Con una sonrisa, ésta asintió y, dándose la vuelta, regresó a su tienda sin percatarse de cómo Edwina la miraba y sonreía levemente.

El resto de la mañana pasó sin pena ni gloria. Cuando Kieran regresó, la saludó al pasar por su lado, pero la frialdad que vio en él la martirizó. Poco después, una vez se aseó, se acercó a ella y le informó que irían a comer con los Sinclair.

—¿Por qué me haces esto, Kieran?

Sin querer entenderla, él la miró y respondió:

—Son nuestros vecinos en Kildrummy. Debes comenzar a tratar con ellos, y lo primero que harás será pedirle disculpas a Susan delante de todos y…

—¿Te has vuelto loco?

—No, Angela.

—¿Pretendes avergonzarme entonces?

Al escucharla, sonrió con frialdad y musitó:

—Te recuerdo que ayer me avergonzaste tú a mí.

Ella no contestó. Se mordió la lengua, segura de que Susan tenía que ver algo en aquello.

—Angela, soy juicioso y pienso en mi gente y en mi clan —continuó él—. Las relaciones con los Sinclair siempre han sido buenas y quiero que sigan siéndolo, ¿lo entiendes? —No entenderlo sería de idiotas y, tras ella asentir, Kieran la instó—: Cuando lleguemos, discúlpate por las acusaciones de ayer y tengamos la fiesta en paz.

Ella no se movió y él, mirándola, le ordenó:

—Vamos, acompáñame.

Sin poder negarse, Angela lo acompañó cabizbaja. Aquello a Kieran le dolió, pero Aldo Sinclair los había invitado a comer y no pudo decirle que no. Al llegar a la tienda de los Sinclair, éstos estaban sentados a una bonita mesa, junto a su madre Edwina.
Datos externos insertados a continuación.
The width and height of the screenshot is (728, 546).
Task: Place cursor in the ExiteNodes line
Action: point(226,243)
Aldo, al verlos llegar, se levantó y los invitó rápidamente:

—Sentaos y comed.

Pero cuando fueron a hacerlo, Susan se levantó y, enrabietada, siseó ante todos:

—Si ella se sienta a esta mesa, yo me voy.

—Susan, ¡basta ya! —la reconvino su padre.
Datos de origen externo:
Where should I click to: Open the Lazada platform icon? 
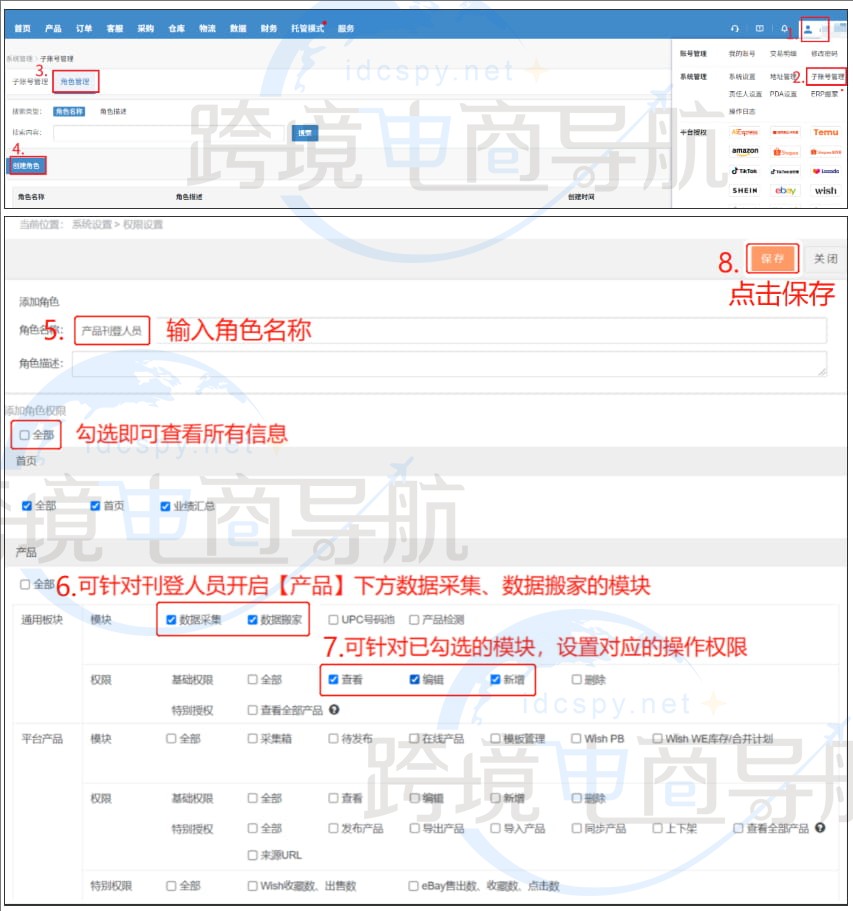tap(827, 171)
—No pienso compartir mesa con una mujer que me acusa de algo tan terrible como haber hecho que atacaran a Kieran. ¡A Kieran nada menos! —replicó ella.

Ante aquella reacción, Angela vio su oportunidad de alejarse de allí cuanto antes y, sin moverse de su sitio, dijo:

—Te pido disculpas, Susan, no debí acusarte ayer delante de todo el mundo.

Augusta, sentada junto a Edwina, contestó con voz molesta, tras mirar a su hija:

—Aceptamos tus disculpas, pero procura refrenar tus acusaciones y tu lengua de aquí en adelante.

Edwina miró a su hijo y, al ver el gesto serio de éste, afirmó, mirando a la joven:

—Tu gesto te honra, Angela.

Ella asintió. Pensó en marcharse de allí inmediatamente y casi hizo ademán de hacerlo, pero se refrenó. Debía comportarse ante ellos y, volviéndose hacia Kieran, lo miró y preguntó con voz pausada:

—¿Te importa si regreso a la tienda? No tengo apetito.

Él, mirándola con intensidad, lo pensó un momento. Sin duda, era mentira que no tuviese apetito, pero entendía que no quisiera seguir allí. Odiaba lo que acababa de hacerle, pero aquel tipo de disculpas eran necesarias para las buenas relaciones con sus vecinos. Por ello, con delicadeza, se inclinó, la besó en los labios con dulzura y dijo:

—Ve y descansa.

Sin mirar atrás, Angela echó a andar hacia su tienda. Una vez llegó, se metió dentro y no salió en todo el día. No deseaba ver a nadie.